Most of the growth will come from large retailers, with an average sales increase of 16.6%, compared to small retailers at 7 percent. Adobe estimates that 5 percent of consumers will drive 35 percent ($38.5 billion) of all online sales for the average retailer this year, while 1 percent of product SKUs will account for three-quarters of sales.
“We expect to see a 5 percent spike in online shopping in early November and a record 24 percent increase in the last two weeks of December,” said Mickey Mericle, vice president of marketing and customer insights at Adobe. “‘Click-and-collect,’ faster shipping and retail promotions starting earlier than ever are all contributing to the extended shopping season.”
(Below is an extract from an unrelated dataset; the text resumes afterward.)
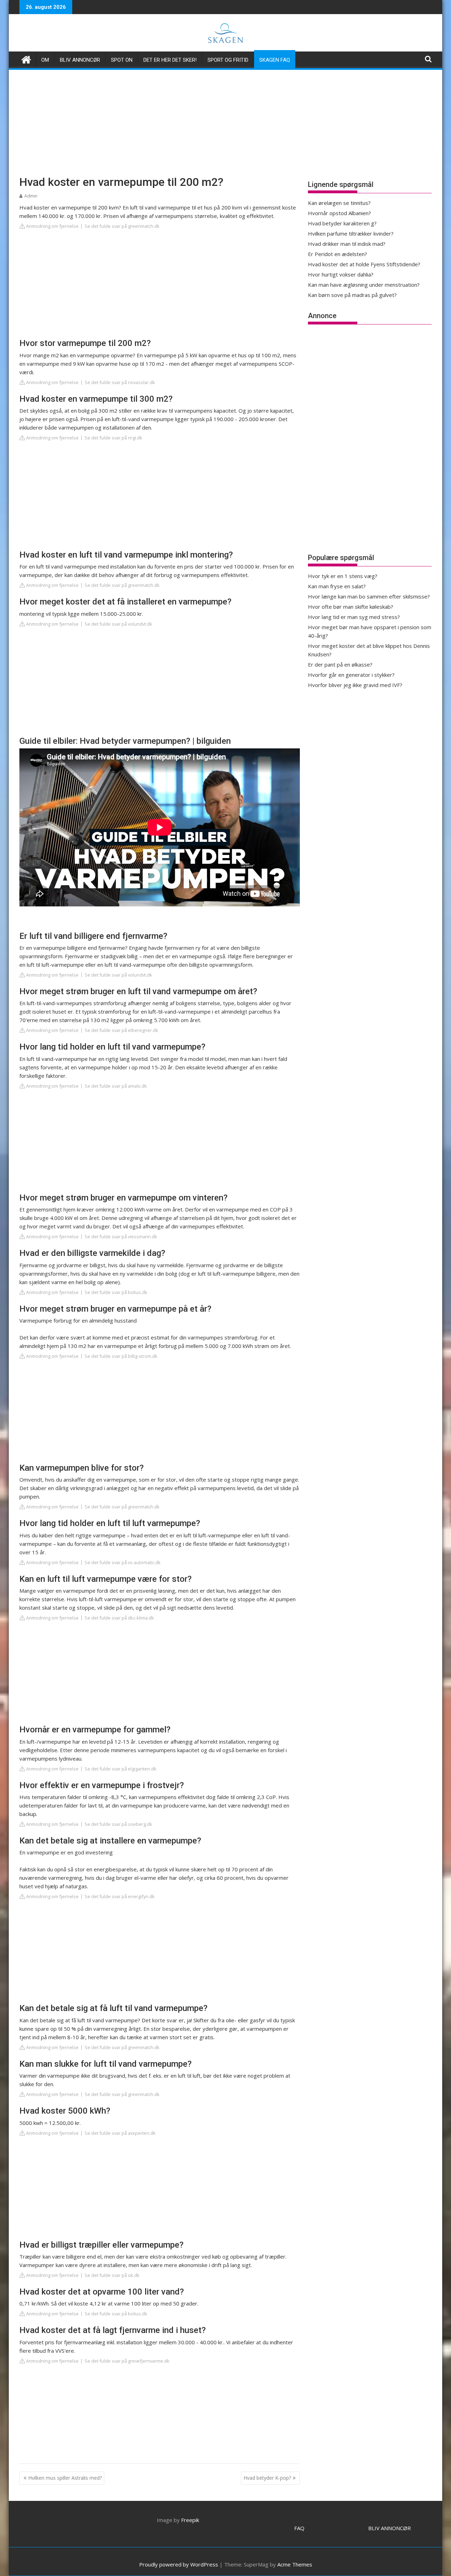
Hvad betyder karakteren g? (342, 223)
But while mobile devices are expected to surpass desktops in shopping visits for the first time this holiday season (53 percent versus 47 percent respectively), m-commerce will only account for 34 percent of sales. That’s a 19 percent gap between visits and purchases and highlights how retailers fail to convert mobile browsers to buyers, which is likely a consequence of subpar shopping experiences.
“The shopping cart is a critical page to convert shoppers, but the experience has not been optimized on mobile and it has left many users to either buy less or abandon their carts completely,” said Tamara Gaffney, principal analyst at Adobe Digital Insights. “It will be critical for retailers to better personalize the experience so that users will be compelled to purchase more on their smartphones, while better integrating technologies such as mobile wallets to create a seamless experience within apps and browsers.”
Adobe’s forecast is based on a study of 55 million product SKUs and data compiled from more than one trillion visits to 4,500 retail websites. Additional findings predict that the Tuesday before Thanksgiving Day will have the highest discounts on apparel, and that 41 percent of products will be purchased at the retailer with the lowest price during the holiday season, compared with 31 percent during the rest of the year.